Mother nature showed her tragic side today.   It is always difficult for me to watch an animal die…but nature makes it so one animal has to die so others can survive…and whenever I see an animal being killed, I comfort myself with that thought.   Today, it was different.   Today, I had to bear witness to the baby cub from 2 days ago being killed – not for food – so there was no comfort here.    This is a very traumatic story and one for another day.

Blackie and Lipstick and the rest of the pride were not far.   But even as powerful as the two of them were, there was nothing they could (or would) do to save the little one.

After witnessing the destruction of a life so young, we went over to the Big Boys and the cubs.   The cubs didn’t seem to understand what had transpired, the other lionesses did.   Not sure if Lipstick and Blackie did or if they just “didn’t care”.   The cubs were trying Lipstick’s patience but it was nice to see them playful after witnessing such a traumatic event.    Even with Lipstick being grumpy, the
cubs still played around him anyway.

Lipstick tolerating one of the cubs.
Not too happy Lipstick being gentle with one of the cubs.
Good thing he knows how to be gentle.
July 17, 2017

I got to see my beloved Blackie and Lipstick again in July 2017.   He was with a lady friend on another honeymoon.   I only saw him on 2 occasions on that trip.  To my untrained eye, he looked to be in his prime and still extremely strong.

Looking healthy.
Beautiful Lipstick in the golden light.
Lipstick and his “lady friend”.
Creating the next set of cubs.
Wherever she goes, he will follow.
Ouch, a little blood.
Surveying his “kingdom”.
Taking a rest.
Sitting nicely for his portrait.

 

January 2018

I knew they were getting up in age and there are several young and strong coalitions in the area, so my goal on this trip was to spend as much time as possible with my beloved black maned boys.   Unfortunately, due to unexpected rains and river flooding, I was only able to see Lipstick and Blackie twice.
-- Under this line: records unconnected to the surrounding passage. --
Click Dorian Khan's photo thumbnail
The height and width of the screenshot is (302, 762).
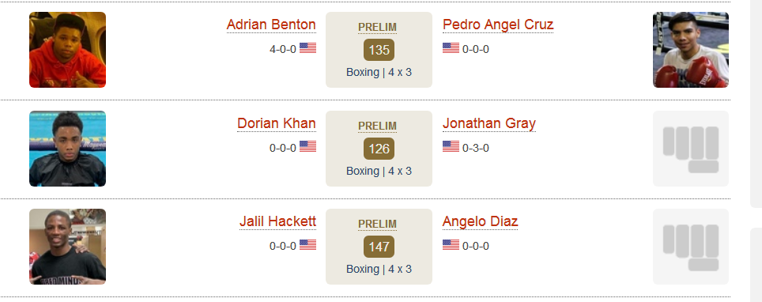tap(67, 149)
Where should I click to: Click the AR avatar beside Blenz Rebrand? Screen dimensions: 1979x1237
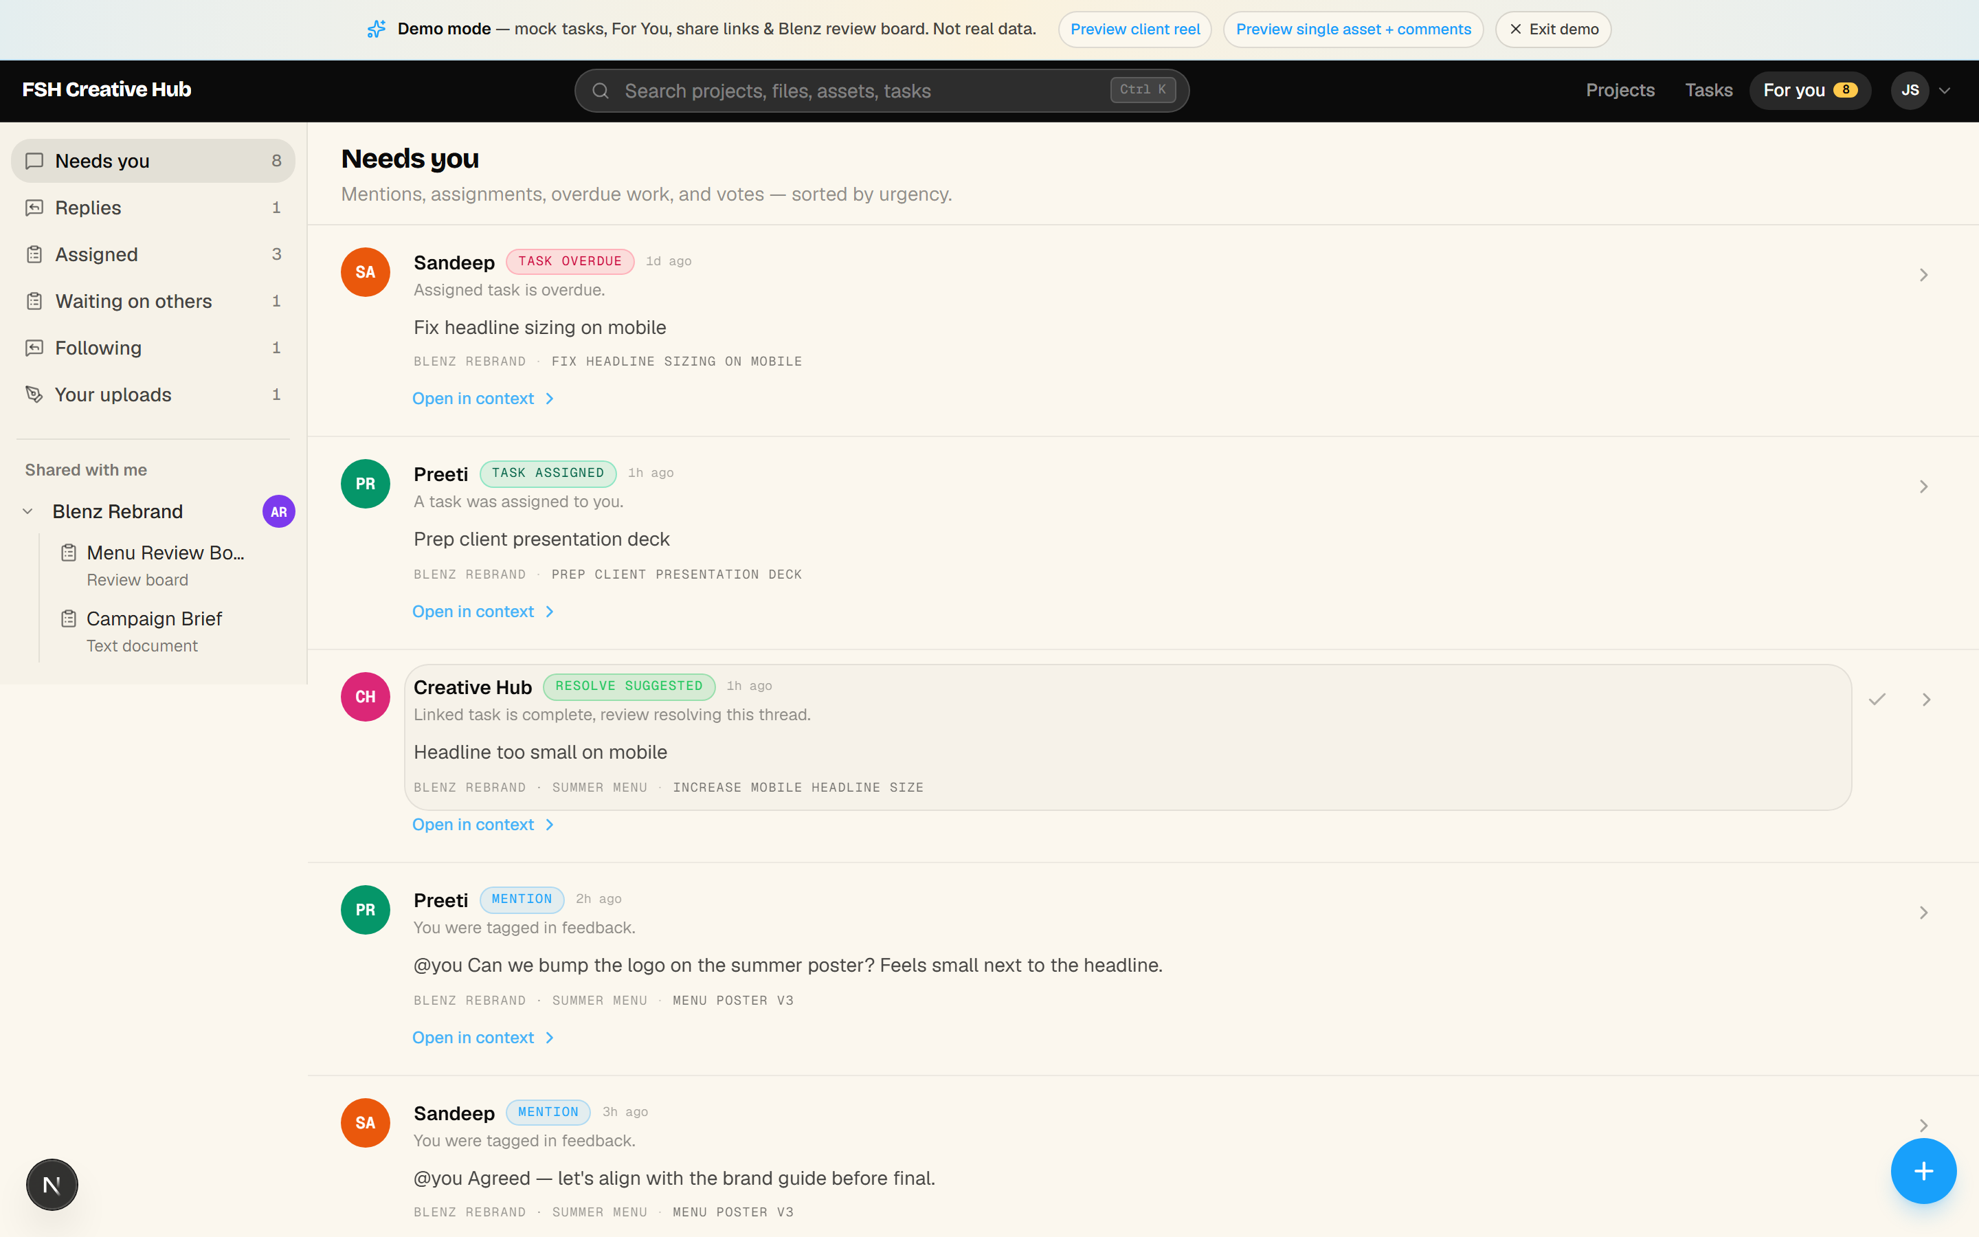click(x=278, y=512)
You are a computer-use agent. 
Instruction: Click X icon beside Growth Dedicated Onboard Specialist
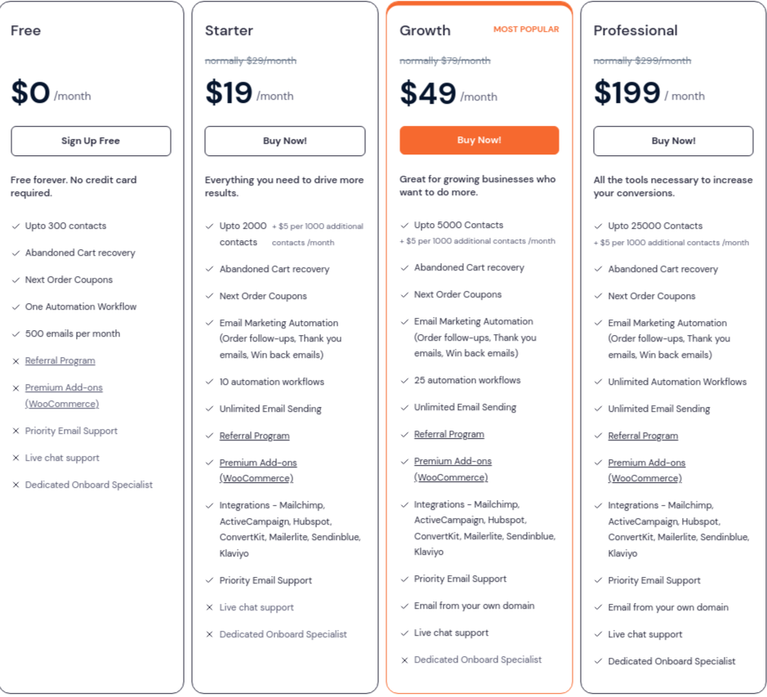pyautogui.click(x=404, y=660)
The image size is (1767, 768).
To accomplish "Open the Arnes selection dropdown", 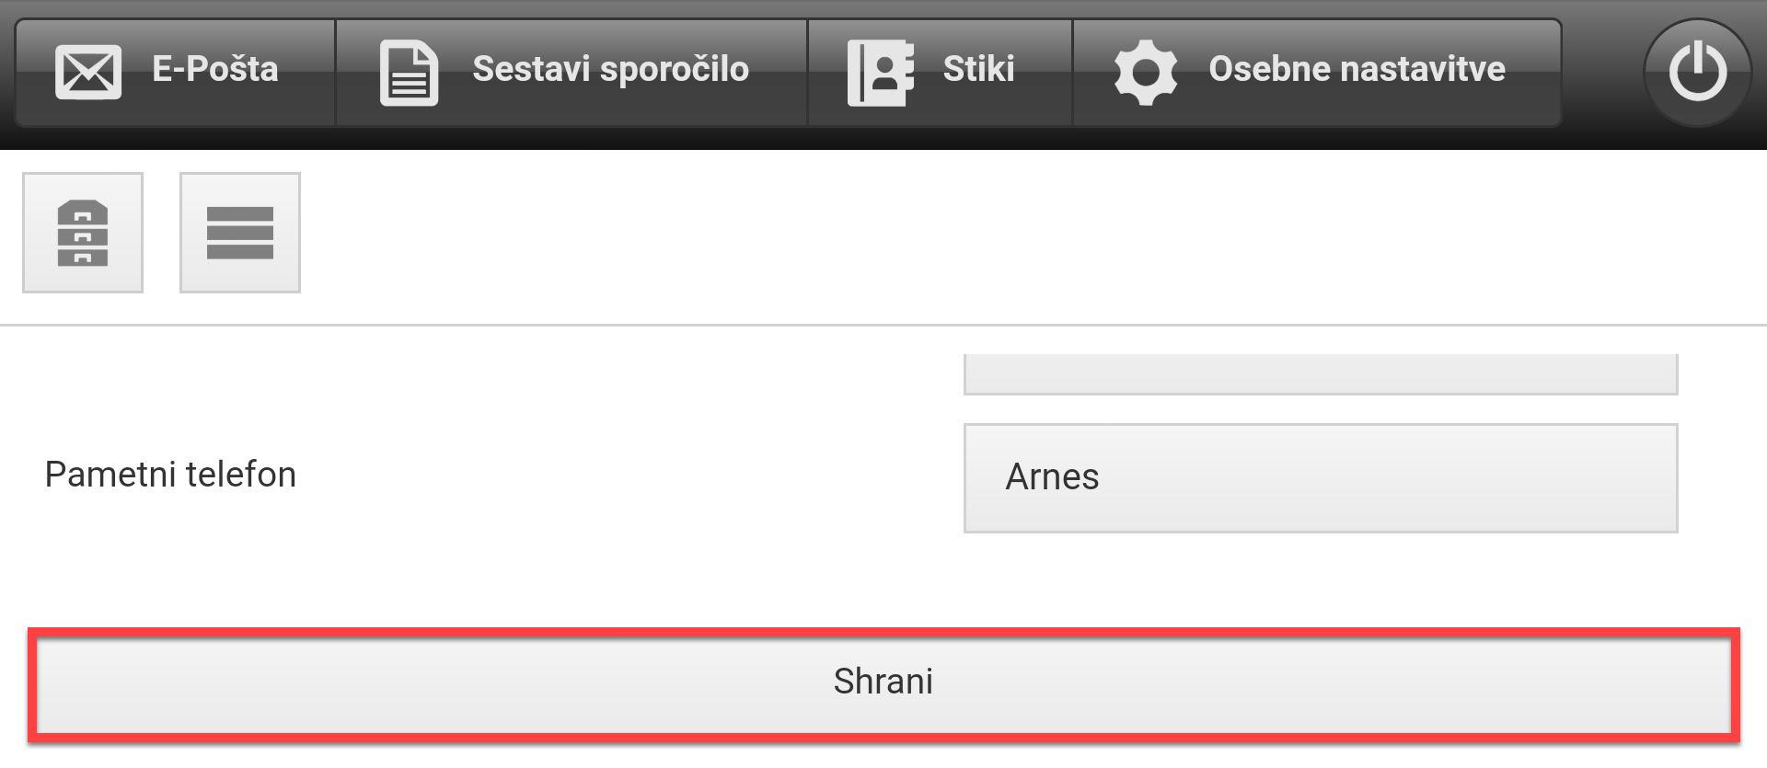I will pyautogui.click(x=1321, y=478).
Lipstick starting to show his age.
Lipstick and part of his pride resting in the shade.
He looks tired here.
And he sleeps.

As I left the Mara, I had a feeling I may not see them again.    Through different facebook groups and Instagram, I am able to keep up with my beloved cats between trips.

It was with great sadness that on the morning of May 18, I saw the devastating picture of Lipstick – once a beautiful majestic huge powerful lion, reduced to skin and bones and no longer of this world.

A friend of mine gently reminded me instead of grief, I could rejoice in all the moments I got to experience his magnificence.   So, here is his tribute and some of my images of this incredibly beautiful and powerful lion.   A lion that made my journeys to the Mara that much more special and unforgettable.   May you rest in peace beautiful boy in whatever plain you belong to now.